Tag Archives: People Google the Darndest Things

“Advantages of being Jamaican.” People google the darndest things!

Advantages of being jamaican tracker results
Advantages of being jamaican tracker results

Someone in Canada recently found my Jamaican in China site by googling “advantages of being Jamaican.”

What’re you kiddin’ me???!! The advantages of being Jamaican? Did you really ask that???

Well then. Hmmmm. Okay. let me start by saying: According to experts, there are 1,013,913 words in the English language (and that doesn’t include the creative additions to said language that have been contributed by Jamaican patois itself.)

Now, as we all no doubt recall from our high school math class on “factorials”, the number of possible combinations (not to be confused with permutations) of those words into sentences ranges in numbers that are beyond comprehension! The formula requires first computing the factorial of 1,013,913. Just for reference, the factorial of 1,000,000 is already a number with 5.5 million digits. So, that goes light years beyond the known duodecillion, tredecillion, septillion, and even the Eddington-Dirac number. (Look it up!) But enough fun with math, let’s return to the question at hand.

Ahem. Consequently, that puts the possible combinations of phrases one could construct in the worthwhile–albeit futile– attempt to capture just how advantageous it is being Jamaican into the millions of millions of millions as well.

I suggest, therefore, in response to our Canadian Googler’s query, that even with that magnitudinous palette of words, the world’s greatest minds, on the most dedicated of teams, with the noblest of intentions, and the strongest of commitments, toiling ad infinitum, with no restrictions on funding or technological computing power, could NOT begin to scratch the surface of the molecules of dew on the tip of the iceberg of widely-known as well as discreetly-discussed advantages of what it means to us, and to the world to be Jamaican.

And that’s just my introduction to this vitally important topic…I’m organizing the team even as we speak.

“Do Jamaicans have the freedom of speech?” People Google the darndest things!

Do Jamaicans have the freedom of speech
Do Jamaicans have the freedom of speech

Someone in Rhode Island, USA (see tracker image), found my Jamaican in China blog by Googling “Do Jamaicans have the freedom of speech.” This gives me the perfect opportunity to share my opinion on this.

Yes, this is my opinion. This blog, my books and articles are all my opinions on a variety of topics. I believe we’d all agree that everyone is entitled to an opinion, yes? However, I also believe we, as a society need to agree that not all opinions are equal. Some opinions are just plain wrong and shouldn’t even be debated.

The trouble with our “free” society is this insane yet pervasive and persistent idea that all opinions are equal.
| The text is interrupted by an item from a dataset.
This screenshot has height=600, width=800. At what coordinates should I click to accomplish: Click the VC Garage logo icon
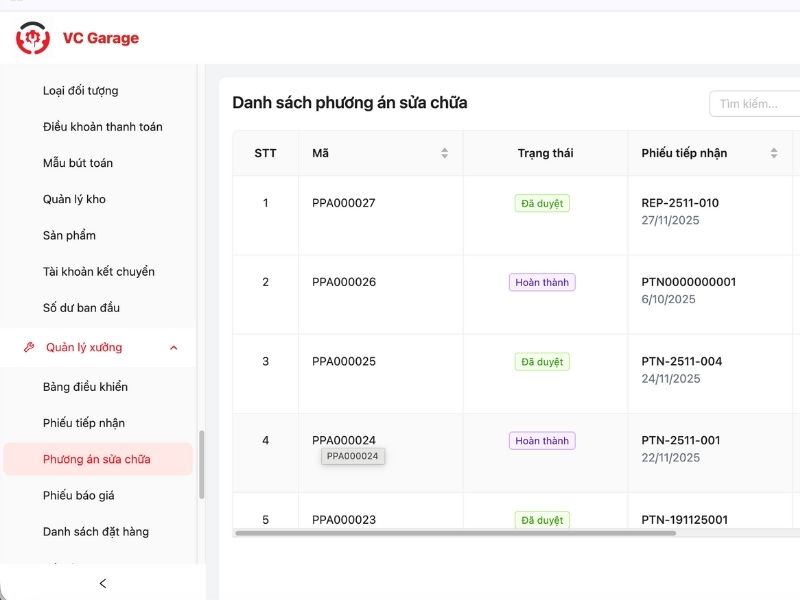32,38
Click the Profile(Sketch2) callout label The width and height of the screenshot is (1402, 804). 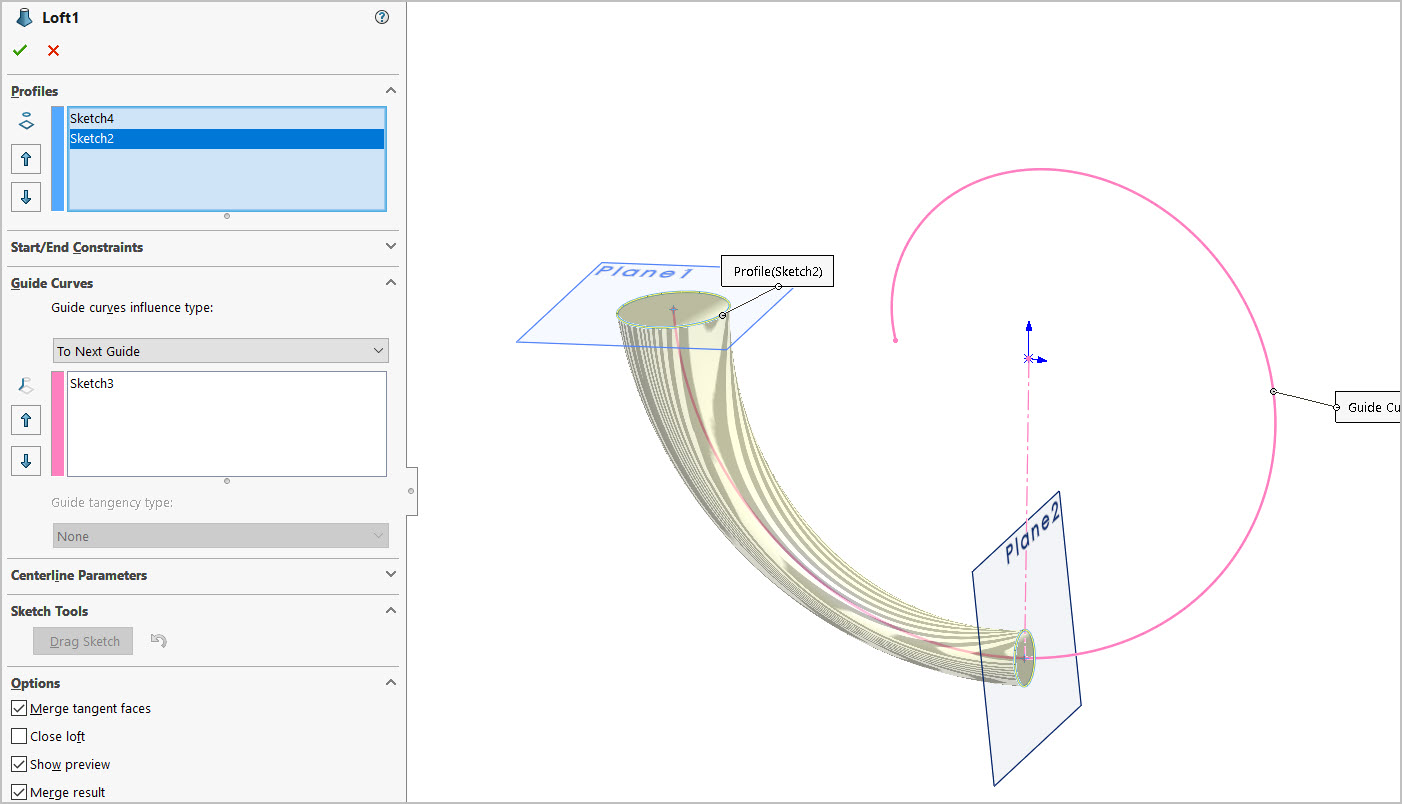click(x=777, y=271)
Opinions may be equal quantitatively as in, you have one opinion, and I have another, and therefore 1 = 1, but qualitatively, your idea may be horse puckie.

In my opinion, people—particularly in America—have misinterpreted this concept of free speech. As far as US law is concerned, “free speech” simply means there are no laws on the books that will be used to punish you for what you say–and for a country ostensibly governed by the “rule of law” that’s good thing. However, freedom of speech does not mean you have freedom from consequences. The universe is governed by the law of cause and effect. Just because you are legally protected, doesn’t mean there are no consequences to your words and opinions. Nor does it mean that your words and opinions actually have merit in the larger scheme of things—even if those opinions are held by other people. People will react and respond and there are consequences. For instance, Oprah had the freedom to say on her show that everyone should become vegetarian. However, there were consequences. She was sued by the meat lobby. House Representative Todd Akin had the freedom to opine on the logistics of “legitimate rape.” His freely spoken opinion was acted upon by the voting public. The NRA’s Wayne LaPierre has the freedom to advocate for more guns in society. However, his position is marginalizing him in the public dialogue. History is replete with examples of people who paid a price for speaking freely Martin Luther King, Jr., Malcolm X, John Kennedy, et.al.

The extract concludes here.